Video and Audio Lectures in History of Economic Thought
The Tawney lecture is the annual lecture from the Economic History Society and this page presents videos of the lecture from 2007 onwards. Topics covered include: Why was the Industrial Revolution British?, Nature as historical protagonist and Twentieth Century famines as economic history. The videos are presented as Flash files to be viewed online and last just over an hour each.
Eleven lectures, of varying lengths, on economic methodology published by the Institute for New Economic Thinking. Skidelsky looks at whether other disciplines, including psychology, sociology and ethics, can illuminate economic questions.
Over one hundred videos, from 3 to 16 minutes in length, using narrated slides More than 30 videos explain works by Adam Smith, but many other figures and historical debates are covered. On the MRUniversity open course site where they form part of a course, these videos are linked to assessment questions, download options and a discussion facility.
Thirty-six video lectures of around fifty minutes each, with topics covering the whole span of economic ideas.
A one-hour lecture on the ecological perspective in economics, in four parts, from a lecture series hosted by the Post-Crash Economics Society at the University of Manchester in 2014. Part 1 summarises the origins of ecological economics. Part 2a criticises the assumptions of mainstream economics and the focus on GDP. Part 2b argues that ecological economics is a more realistic alternative and part 2c calls for an economics that takes into account inequality and enviromental degradation.

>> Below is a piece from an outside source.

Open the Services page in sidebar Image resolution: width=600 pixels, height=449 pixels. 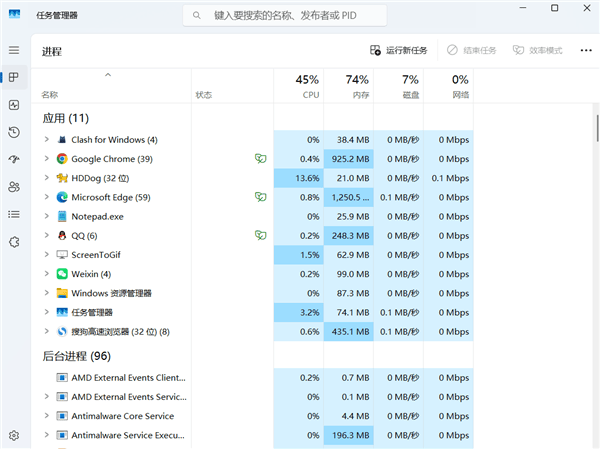pos(14,241)
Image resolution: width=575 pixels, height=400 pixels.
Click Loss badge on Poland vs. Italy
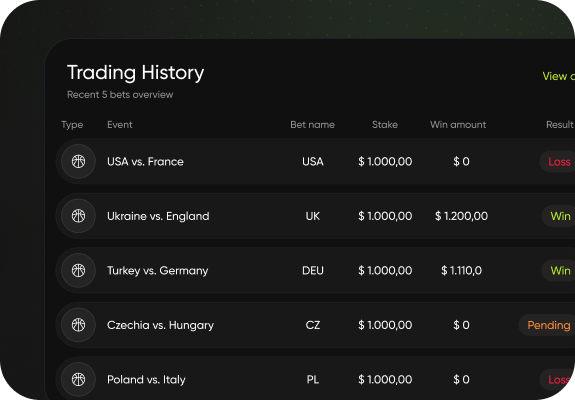(557, 379)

A one-hour introduction to Austrian Economics in two parts, including criticisms of the focus of the mainstream economics curriculum. This lecture was staged as part of a series by the Post-Crash Economics Society of the University of Manchester.

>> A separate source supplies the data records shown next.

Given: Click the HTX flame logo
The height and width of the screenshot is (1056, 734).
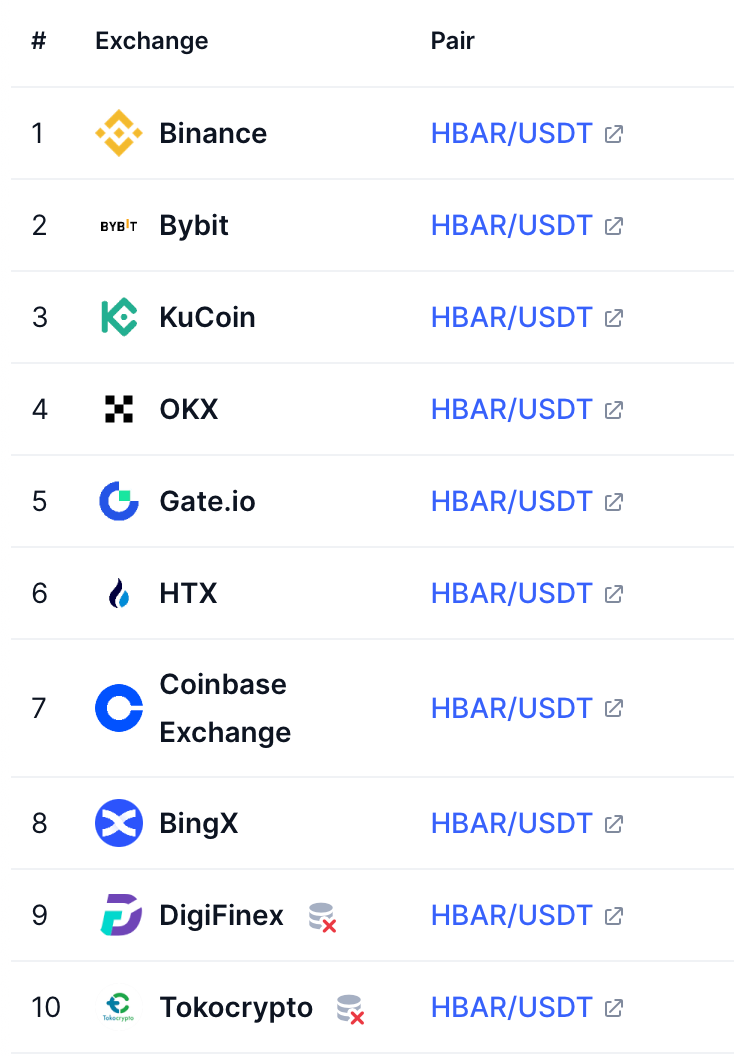Looking at the screenshot, I should [x=118, y=594].
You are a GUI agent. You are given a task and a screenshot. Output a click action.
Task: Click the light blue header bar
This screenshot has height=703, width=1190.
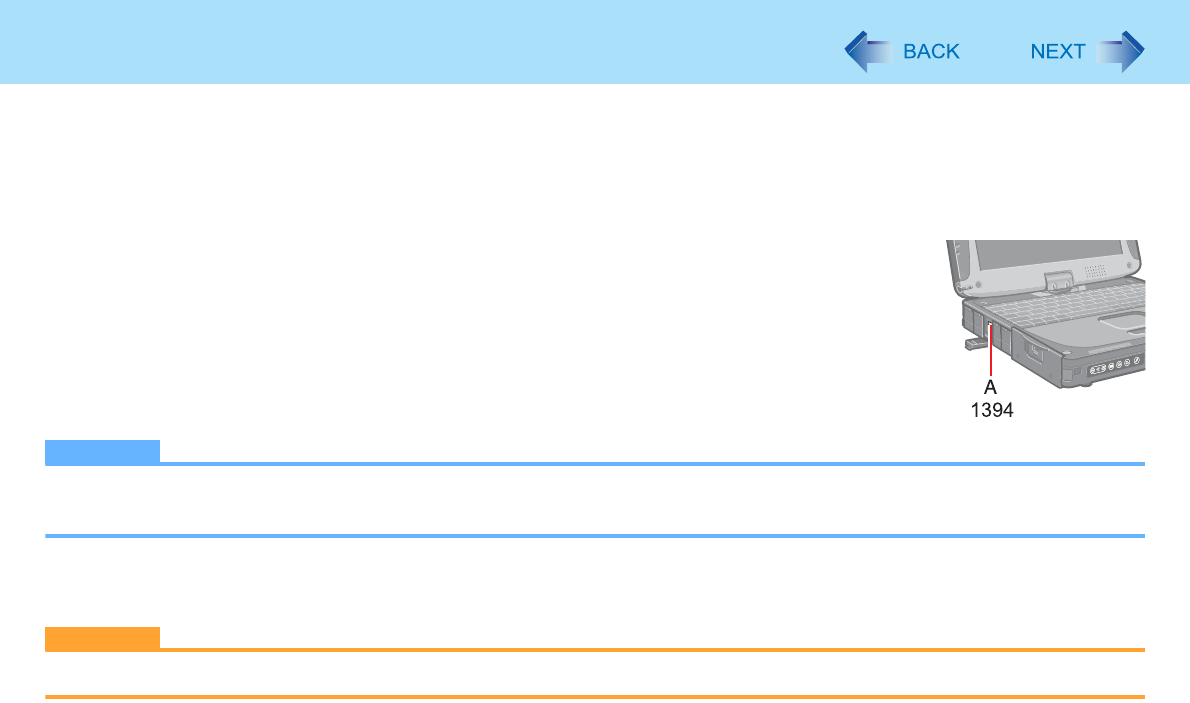click(x=595, y=42)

Seventeen captured lectures from a course in Winter 2010, each an hour long. The course is based around the book The Evolution of Economic Thought, by Brue and Grant. The lectures are numbered but lack individual titles.
Professor Joan Robinson (1903-1983) was a guest professor at Stanford University in May 1974. Robinson was a member of Keynes inner circle as he wrote the General Theory, and later became a strident critic of textbook economics. This webpage features partial recordings of her guest lectures amounting to over 3 hours of mp3 audio files. Topics covered: What is Wrong with Neoclassical Economics?, Traditional Economics is Inappropriate for Developing Economics, Socialist Economies and Consumer Sovereignty.